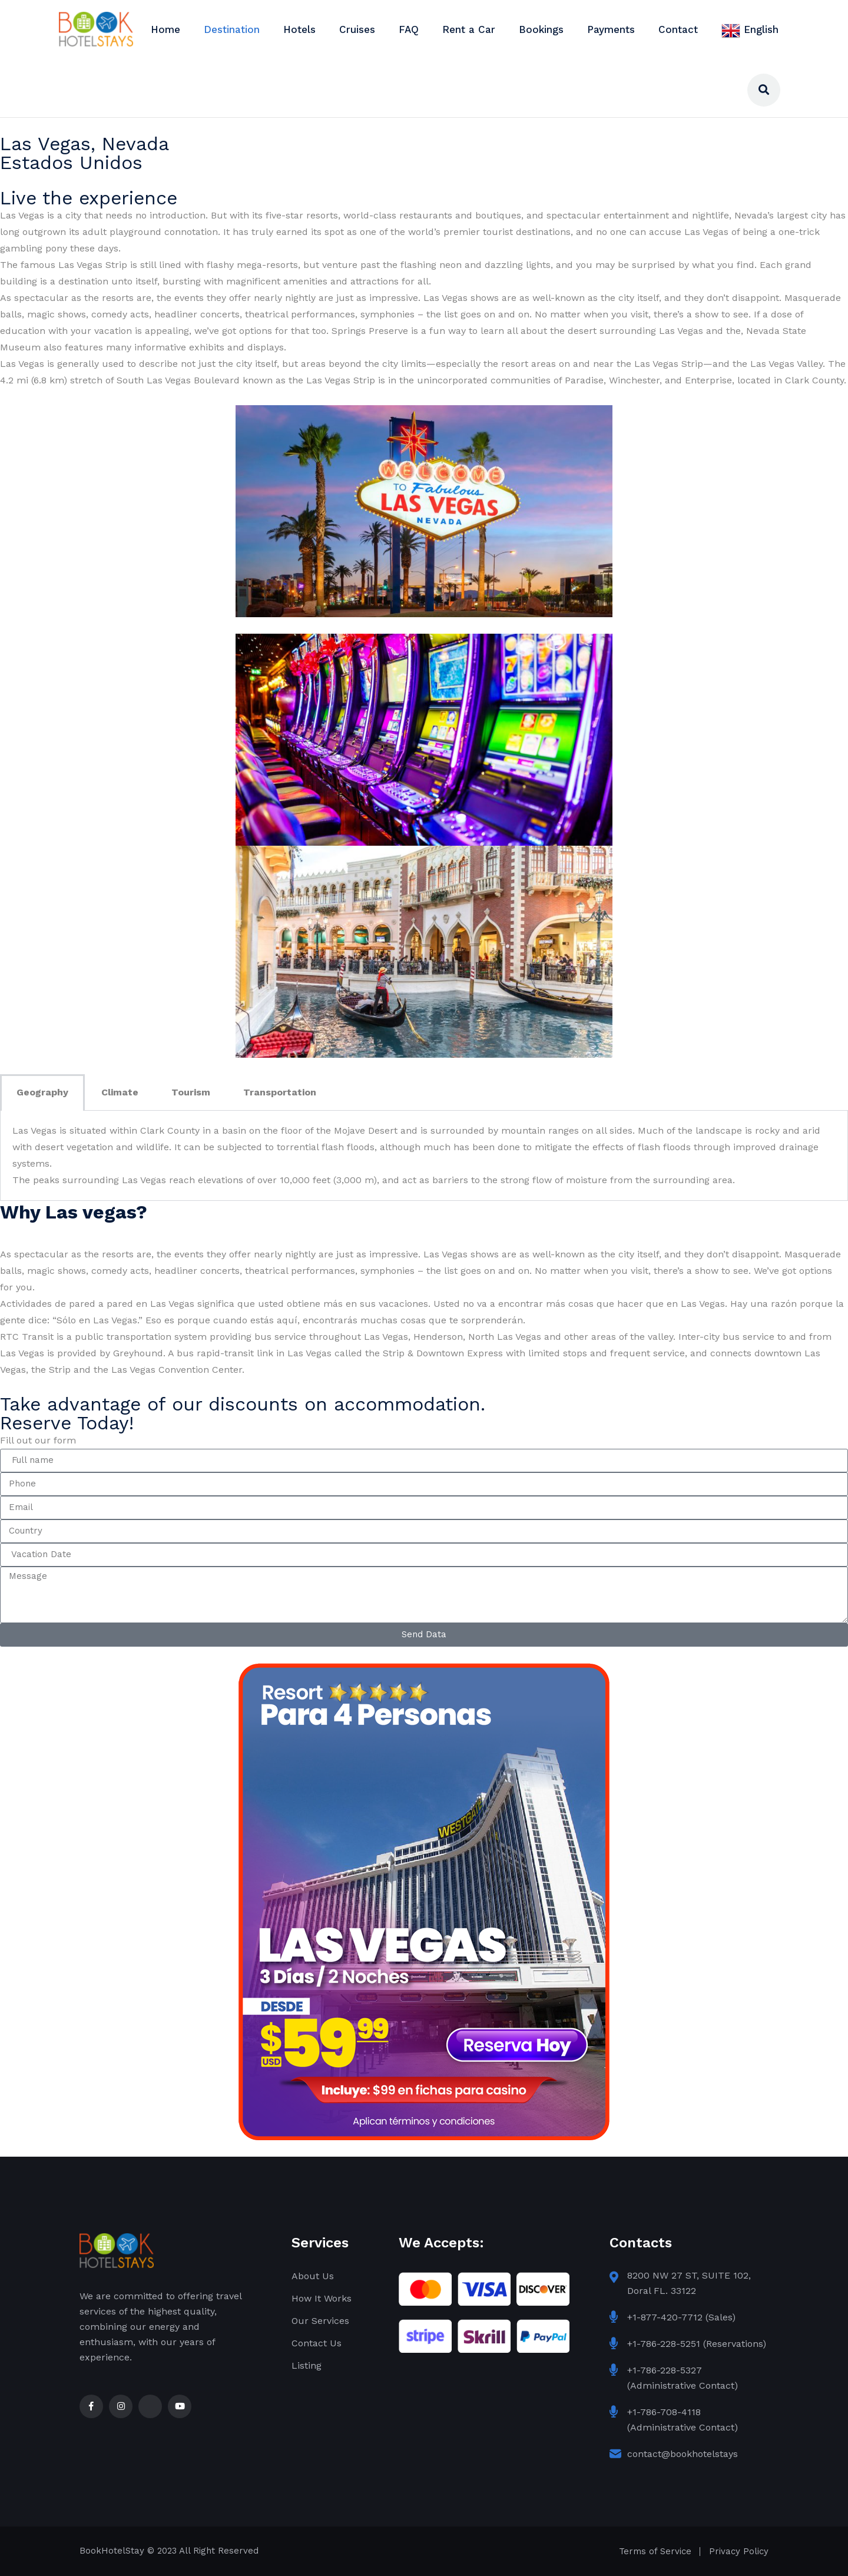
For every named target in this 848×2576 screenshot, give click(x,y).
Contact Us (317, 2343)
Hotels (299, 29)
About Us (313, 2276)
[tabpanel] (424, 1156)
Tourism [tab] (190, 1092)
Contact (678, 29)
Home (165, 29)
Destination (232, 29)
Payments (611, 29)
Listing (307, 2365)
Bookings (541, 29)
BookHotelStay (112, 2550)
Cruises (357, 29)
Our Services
===============
#### SHORT EXERCISE:
Can you reproduce all the records above with "Cruises" swapped for "Tours" and everything else left as is, omitting the pictures?

#### EXERCISE RESULT:
For every named target in this 848×2576 screenshot, give click(x,y).
Contact Us (317, 2343)
Hotels (299, 29)
About Us (313, 2276)
[tabpanel] (424, 1156)
Tourism [tab] (190, 1092)
Contact (678, 29)
Home (165, 29)
Destination (232, 29)
Payments (611, 29)
Listing (307, 2365)
Bookings (541, 29)
BookHotelStay (112, 2550)
Tours (357, 29)
Our Services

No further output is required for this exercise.